#### EXERCISE DETAILS:
Extract every line of the records that contains the word "Where".
────────────────
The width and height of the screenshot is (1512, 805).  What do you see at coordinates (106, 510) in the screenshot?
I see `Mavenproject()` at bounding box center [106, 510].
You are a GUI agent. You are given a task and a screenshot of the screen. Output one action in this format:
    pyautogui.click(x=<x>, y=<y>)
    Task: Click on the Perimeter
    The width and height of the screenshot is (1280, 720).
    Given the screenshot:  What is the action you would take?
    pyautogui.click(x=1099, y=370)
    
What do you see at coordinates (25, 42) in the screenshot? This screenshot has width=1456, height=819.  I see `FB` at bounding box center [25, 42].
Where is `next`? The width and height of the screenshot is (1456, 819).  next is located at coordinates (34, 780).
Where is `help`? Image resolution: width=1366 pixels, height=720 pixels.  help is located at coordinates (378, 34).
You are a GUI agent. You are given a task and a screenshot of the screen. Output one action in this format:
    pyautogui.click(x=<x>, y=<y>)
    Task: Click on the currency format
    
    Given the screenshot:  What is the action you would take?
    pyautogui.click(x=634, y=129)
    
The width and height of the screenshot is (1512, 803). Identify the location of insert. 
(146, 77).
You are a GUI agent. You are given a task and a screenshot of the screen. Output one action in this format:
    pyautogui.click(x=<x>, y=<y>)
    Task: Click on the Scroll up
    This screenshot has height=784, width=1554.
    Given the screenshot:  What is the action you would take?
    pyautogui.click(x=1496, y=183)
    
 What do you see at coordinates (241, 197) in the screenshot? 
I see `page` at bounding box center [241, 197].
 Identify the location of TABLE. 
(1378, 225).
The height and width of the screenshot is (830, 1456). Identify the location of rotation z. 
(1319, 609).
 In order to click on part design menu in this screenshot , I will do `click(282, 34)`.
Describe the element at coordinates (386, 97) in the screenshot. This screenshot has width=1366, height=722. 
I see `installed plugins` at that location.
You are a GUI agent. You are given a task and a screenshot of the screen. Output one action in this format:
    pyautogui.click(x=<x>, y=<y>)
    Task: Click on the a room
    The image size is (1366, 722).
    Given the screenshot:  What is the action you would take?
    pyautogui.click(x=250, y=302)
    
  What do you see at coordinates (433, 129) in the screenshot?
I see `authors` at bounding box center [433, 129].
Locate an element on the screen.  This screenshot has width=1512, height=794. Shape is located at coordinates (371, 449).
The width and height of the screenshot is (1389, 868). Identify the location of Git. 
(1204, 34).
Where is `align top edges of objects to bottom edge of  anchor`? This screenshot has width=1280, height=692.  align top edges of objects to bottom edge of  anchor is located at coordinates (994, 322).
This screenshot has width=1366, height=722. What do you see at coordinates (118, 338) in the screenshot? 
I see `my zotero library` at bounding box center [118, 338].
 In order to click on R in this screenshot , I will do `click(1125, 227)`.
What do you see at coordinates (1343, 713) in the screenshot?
────────────────
#### SOLUTION FOR THIS PROBLEM:
Where is `next`? The width and height of the screenshot is (1456, 819).  next is located at coordinates (34, 780).
Where is `help`? Image resolution: width=1366 pixels, height=720 pixels.  help is located at coordinates (378, 34).
Where is `align top edges of objects to bottom edge of  anchor`? This screenshot has width=1280, height=692.  align top edges of objects to bottom edge of  anchor is located at coordinates (994, 322).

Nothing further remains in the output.